= Beginning of Section =

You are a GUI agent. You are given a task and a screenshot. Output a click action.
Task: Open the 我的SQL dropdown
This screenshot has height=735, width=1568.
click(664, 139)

= End of Section =
= Beginning of Section =

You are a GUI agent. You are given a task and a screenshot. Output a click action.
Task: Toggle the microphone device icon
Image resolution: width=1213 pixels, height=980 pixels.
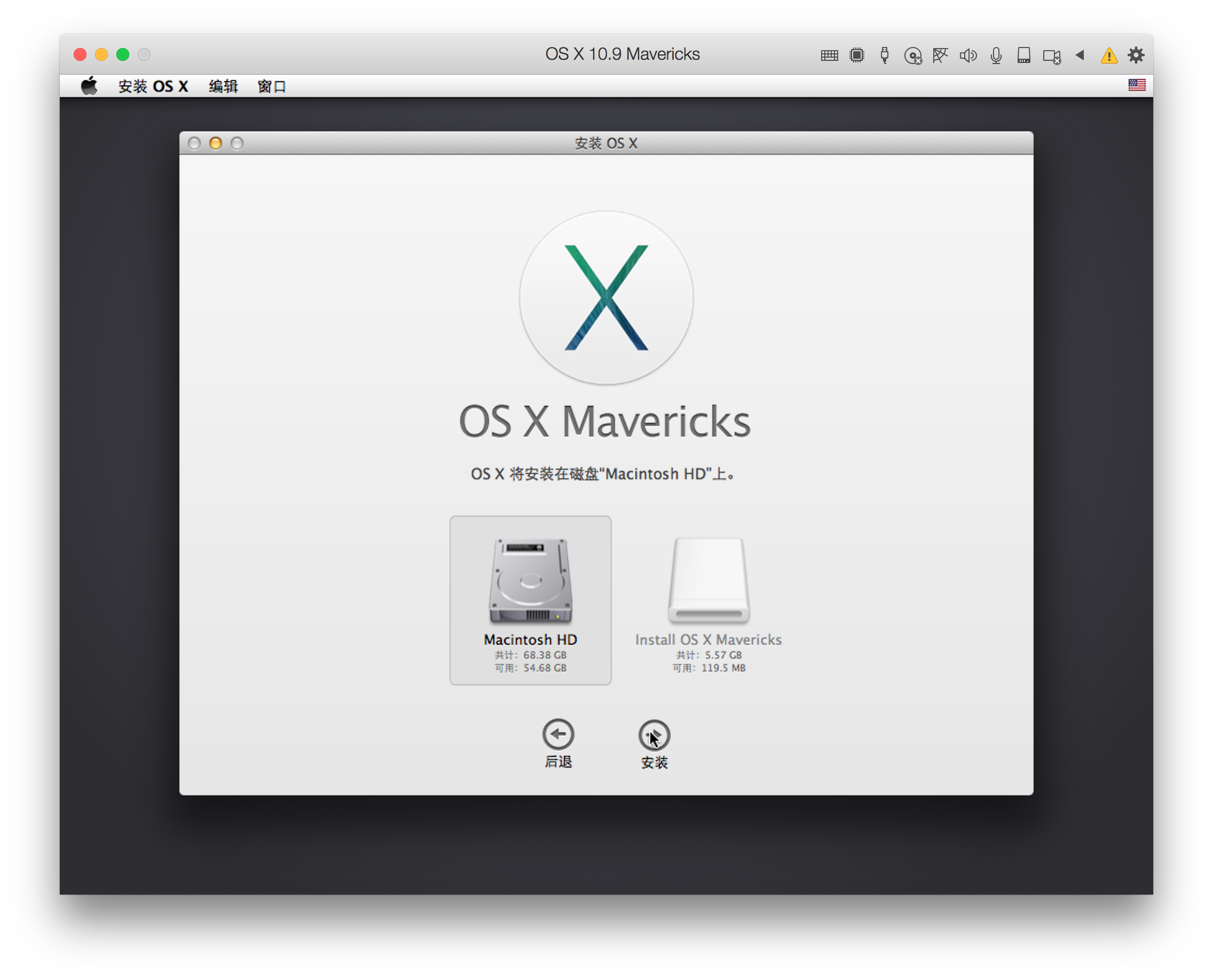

= End of Section =
= Beginning of Section =

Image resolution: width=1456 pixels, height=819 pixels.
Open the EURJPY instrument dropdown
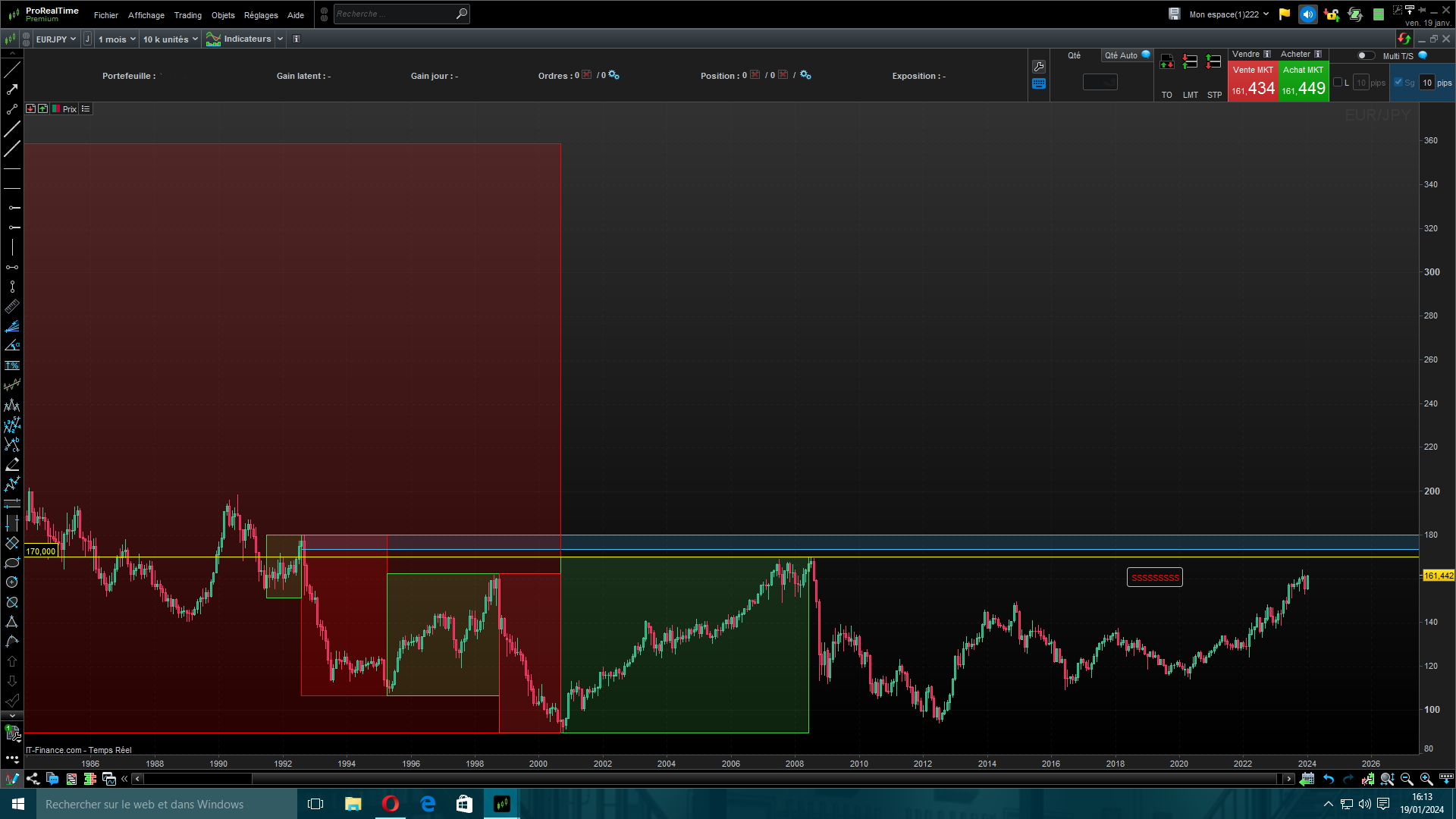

= End of Section =

_TASK TO CARRY OUT_. In the material above, each line with the word "dropdown" should be copied.

_RESPONSE AREA_.
Task: Open the 我的SQL dropdown
Open the EURJPY instrument dropdown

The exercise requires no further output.